Suppose everyone bought the market through an index and there were one million investors, all owning an equal share. Joe investor owns more of Exxon-Mobil than Jones Apparel, but his share of Exxon-Mobil’s $10 billion profit is $10,000. His share of in Jones Apparel’s lose is likewise $10,000.
Yesterday I posted an anecdote about the shadow realty market in the outer Main Line of Philly. One thing I didn’t add was that when my friend was researching properties at the township office the administrator mentioned that the banks were witholding properties from the market for fear that they would drive down home prices with the backlog that they have. The administrator told my friend that she had seen nothing like it in 20 years. I only mention this now because I just heard CNBC radio reporting on today’s NAR housing numbers and presuming that banks were holding onto these properties as the market bottom forms and the can get better prices.

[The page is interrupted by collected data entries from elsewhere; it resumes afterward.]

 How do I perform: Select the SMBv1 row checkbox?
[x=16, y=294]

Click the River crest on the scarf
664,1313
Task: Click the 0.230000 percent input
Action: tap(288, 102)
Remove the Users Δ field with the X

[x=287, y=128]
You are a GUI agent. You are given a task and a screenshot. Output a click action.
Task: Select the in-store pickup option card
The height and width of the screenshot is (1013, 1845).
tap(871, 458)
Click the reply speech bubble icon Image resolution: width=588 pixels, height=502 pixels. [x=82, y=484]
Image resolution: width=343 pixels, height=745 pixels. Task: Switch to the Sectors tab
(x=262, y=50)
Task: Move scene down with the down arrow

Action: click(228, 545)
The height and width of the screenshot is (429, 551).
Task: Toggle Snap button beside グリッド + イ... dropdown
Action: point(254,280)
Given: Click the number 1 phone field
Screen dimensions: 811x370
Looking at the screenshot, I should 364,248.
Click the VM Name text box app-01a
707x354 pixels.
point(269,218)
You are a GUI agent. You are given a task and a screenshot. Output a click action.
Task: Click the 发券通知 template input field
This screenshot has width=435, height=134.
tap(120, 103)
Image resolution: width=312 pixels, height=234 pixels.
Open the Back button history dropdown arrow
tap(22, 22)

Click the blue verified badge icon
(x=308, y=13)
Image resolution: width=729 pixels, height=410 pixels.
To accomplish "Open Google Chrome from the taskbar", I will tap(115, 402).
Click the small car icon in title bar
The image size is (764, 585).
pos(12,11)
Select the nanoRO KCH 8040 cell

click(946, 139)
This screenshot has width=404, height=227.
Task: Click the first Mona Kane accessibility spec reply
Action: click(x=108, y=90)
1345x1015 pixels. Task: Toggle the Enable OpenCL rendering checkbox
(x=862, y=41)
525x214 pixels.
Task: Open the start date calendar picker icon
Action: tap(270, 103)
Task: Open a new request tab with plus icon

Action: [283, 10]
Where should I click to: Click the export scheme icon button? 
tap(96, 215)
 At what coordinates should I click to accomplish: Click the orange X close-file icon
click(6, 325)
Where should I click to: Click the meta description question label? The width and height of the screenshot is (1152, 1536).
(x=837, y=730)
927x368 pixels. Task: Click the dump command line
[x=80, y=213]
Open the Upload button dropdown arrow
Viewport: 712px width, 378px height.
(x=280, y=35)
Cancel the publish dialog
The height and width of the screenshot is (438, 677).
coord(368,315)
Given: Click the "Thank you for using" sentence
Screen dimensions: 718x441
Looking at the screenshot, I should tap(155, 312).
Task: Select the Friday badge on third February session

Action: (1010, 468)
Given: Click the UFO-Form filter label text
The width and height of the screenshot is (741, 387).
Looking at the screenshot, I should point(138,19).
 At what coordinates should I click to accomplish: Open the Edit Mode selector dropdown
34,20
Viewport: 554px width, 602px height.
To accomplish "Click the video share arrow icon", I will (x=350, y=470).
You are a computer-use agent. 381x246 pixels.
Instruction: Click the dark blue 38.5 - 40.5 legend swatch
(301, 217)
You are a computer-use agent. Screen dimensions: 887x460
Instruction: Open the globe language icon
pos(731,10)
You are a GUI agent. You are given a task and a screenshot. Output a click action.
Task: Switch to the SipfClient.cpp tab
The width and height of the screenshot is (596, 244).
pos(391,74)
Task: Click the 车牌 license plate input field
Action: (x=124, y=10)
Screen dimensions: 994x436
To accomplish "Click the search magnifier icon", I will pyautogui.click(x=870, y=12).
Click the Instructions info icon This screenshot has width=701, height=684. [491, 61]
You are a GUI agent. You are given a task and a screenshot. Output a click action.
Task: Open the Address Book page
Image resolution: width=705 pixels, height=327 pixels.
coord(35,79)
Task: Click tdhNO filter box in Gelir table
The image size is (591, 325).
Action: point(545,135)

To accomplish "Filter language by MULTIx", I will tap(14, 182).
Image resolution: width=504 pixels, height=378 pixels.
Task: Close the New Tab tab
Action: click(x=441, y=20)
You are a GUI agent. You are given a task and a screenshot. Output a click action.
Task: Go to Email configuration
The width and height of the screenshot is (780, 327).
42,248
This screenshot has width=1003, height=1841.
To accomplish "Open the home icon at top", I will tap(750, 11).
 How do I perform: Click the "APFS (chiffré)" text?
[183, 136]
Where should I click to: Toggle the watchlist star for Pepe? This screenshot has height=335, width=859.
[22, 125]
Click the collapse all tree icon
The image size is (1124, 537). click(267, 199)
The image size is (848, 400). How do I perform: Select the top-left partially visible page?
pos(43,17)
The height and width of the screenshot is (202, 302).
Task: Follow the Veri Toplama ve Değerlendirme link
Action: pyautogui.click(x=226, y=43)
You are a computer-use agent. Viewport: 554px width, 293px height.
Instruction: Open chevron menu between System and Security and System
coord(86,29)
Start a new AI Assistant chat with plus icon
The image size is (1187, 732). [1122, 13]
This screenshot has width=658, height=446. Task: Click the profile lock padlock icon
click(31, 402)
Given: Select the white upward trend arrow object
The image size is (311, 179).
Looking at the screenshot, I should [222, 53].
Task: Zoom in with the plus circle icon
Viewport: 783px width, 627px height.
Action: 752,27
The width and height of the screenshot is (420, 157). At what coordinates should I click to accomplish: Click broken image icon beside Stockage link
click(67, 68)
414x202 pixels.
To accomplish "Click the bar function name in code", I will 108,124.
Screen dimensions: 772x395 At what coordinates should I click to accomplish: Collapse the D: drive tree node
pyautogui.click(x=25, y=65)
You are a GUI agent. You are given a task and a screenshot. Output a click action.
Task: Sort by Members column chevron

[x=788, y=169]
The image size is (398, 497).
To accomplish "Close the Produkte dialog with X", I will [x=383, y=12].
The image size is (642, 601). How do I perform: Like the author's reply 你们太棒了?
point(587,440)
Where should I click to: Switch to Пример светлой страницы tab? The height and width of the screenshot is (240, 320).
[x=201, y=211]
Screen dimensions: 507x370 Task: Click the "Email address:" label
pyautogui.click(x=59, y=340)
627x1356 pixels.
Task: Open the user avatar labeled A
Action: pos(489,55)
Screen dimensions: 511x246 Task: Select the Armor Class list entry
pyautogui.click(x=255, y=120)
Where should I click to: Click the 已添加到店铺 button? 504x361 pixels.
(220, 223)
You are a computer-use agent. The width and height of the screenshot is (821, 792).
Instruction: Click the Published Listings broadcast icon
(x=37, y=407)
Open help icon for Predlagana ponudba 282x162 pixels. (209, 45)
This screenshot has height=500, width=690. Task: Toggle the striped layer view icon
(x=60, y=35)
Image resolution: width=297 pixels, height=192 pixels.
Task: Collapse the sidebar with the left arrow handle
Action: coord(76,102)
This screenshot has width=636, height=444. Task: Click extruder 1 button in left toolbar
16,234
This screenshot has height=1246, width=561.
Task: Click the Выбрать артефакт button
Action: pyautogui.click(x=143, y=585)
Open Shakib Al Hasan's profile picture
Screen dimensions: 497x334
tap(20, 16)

The other thing about Siegel is that he has a financial stake in the “Wisdom Tree” ETF’s. They don’t use “cap-weighted” indexes. I haven’t read his article, but maybe it’s just an advertisement for Wisdom Tree ETF’s
Any thoughts on today’s WSJ Op-Ed by Jeremy Siegel? His point is market weighted earnings are a more appropriate measure of value and make the S&P look more attractive on a P/E basis.
You notice these guys are never arguing for changes in bull markets? Only when they are caught with their pants down do things need to be re-engineered
“If investors have cash on the sidelines, they should not wait too long to put it to use,” says Jeremy Siegel, Wharton business school professor at the University of Pennsylvania and well-known markets commentator. “There are good values out there in equities — especially in financial stocks — and you will be rewarded in the long run if you start dollar cost-averaging now.”
That is quite an AMAZING chart. The difference between the forecast earnings charts is a derivative of a derivative and thus has a unique divinatory power. In this case, that power divines that things are much worse than they seem. Capitalize “much”.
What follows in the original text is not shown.